Taken as a whole, the distribution of categorical funds widens the disparity in funding among districts. In 2020, the small number of highly funded hold-harmless districts brought in nearly $450 more per full-time student, on average, in categorical grants than the typical district funded at the minimum foundation allowance rate.[20]
A key driver in that disparity is the appropriation of about $1.525 billion in Section 147 categorical funds, designated to offset employee pension obligations.[21] These allocations — first included in the state’s 2012 budget — are based on payroll expenses rather than student counts.[†] As a result, districts receive a disparate range of Section 147 allocations per student.
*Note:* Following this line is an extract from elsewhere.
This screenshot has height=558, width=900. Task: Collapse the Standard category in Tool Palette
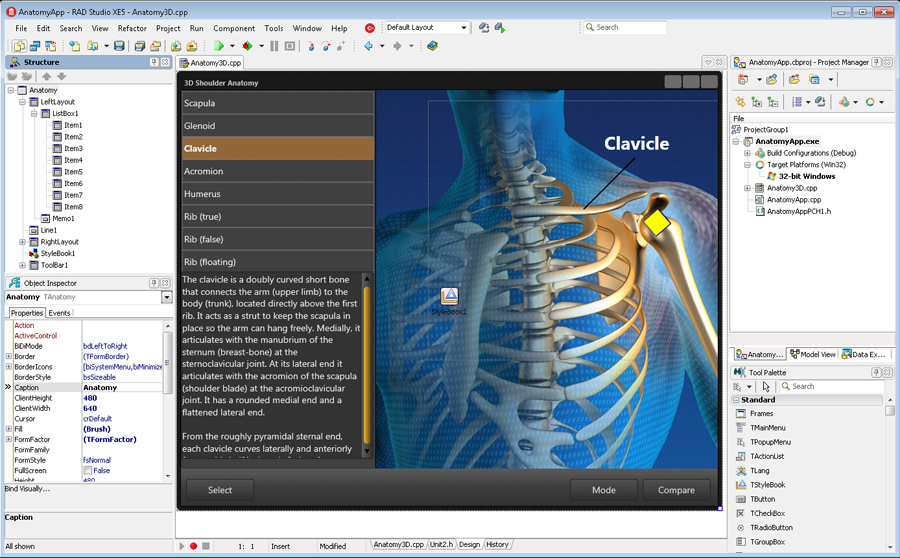tap(736, 400)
In the 2019 school aid budget, state lawmakers designated nearly $3.67 billion from the state treasury through 75 different line-item grants. This amount comprised 28% of the state’s total school aid allocation.[‡] As part of a contentious battle over the 2020 budget, Gov. Gretchen Whitmer’s veto ultimately removed more than a third of the line items. Even so, the final enacted budget preserved enough of the larger line items to slightly increase the share of categorical dollars in the 2020 budget.[22]
Many categorical funds underwrite specific programs in areas such as early literacy and career-technical education. Some funds are competitively awarded to vendors who provide services (e.g., student testing). Districts may receive some of these funds to help pay for special added costs or to recoup lost tax revenue from other sources.
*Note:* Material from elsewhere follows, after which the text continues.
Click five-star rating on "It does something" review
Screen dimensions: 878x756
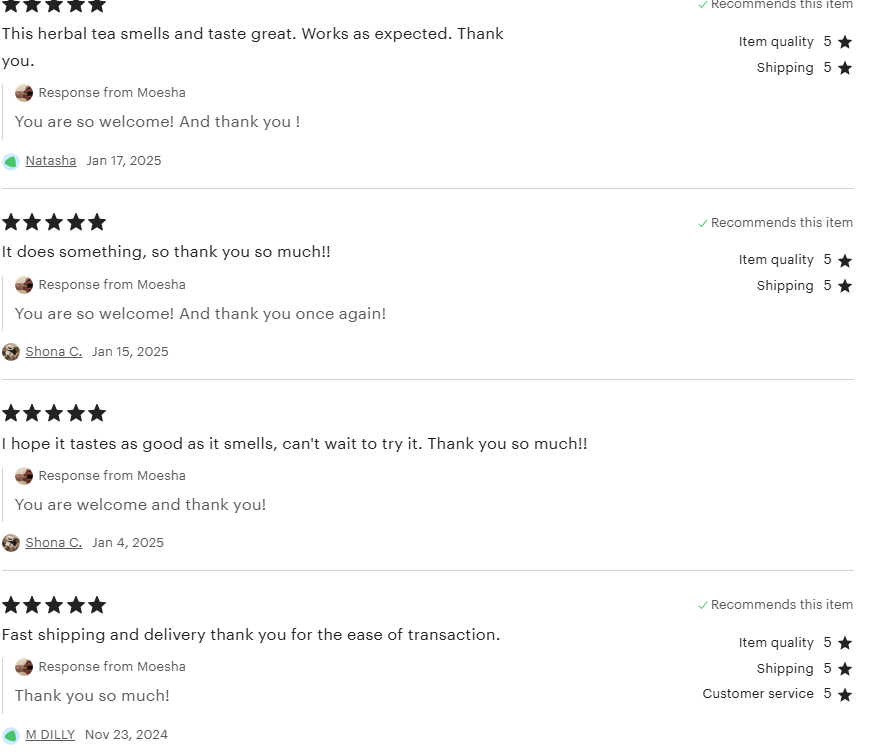(x=54, y=222)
Other line items bear a more direct relationship to student demographics, based on the recognition that students with certain characteristics typically need extra support to meet academic standards. Bilingual education funding, for example, is consistently allotted according to the number of pupils who meet certain measures of English language proficiency.[§] In 2020, most districts netted about $945 for each student deemed at-risk due to various measures of poverty or family instability. Districts with higher foundation allowances receive significantly smaller at-risk allocations per student, because they typically serve a smaller portion of at-risk students.[**]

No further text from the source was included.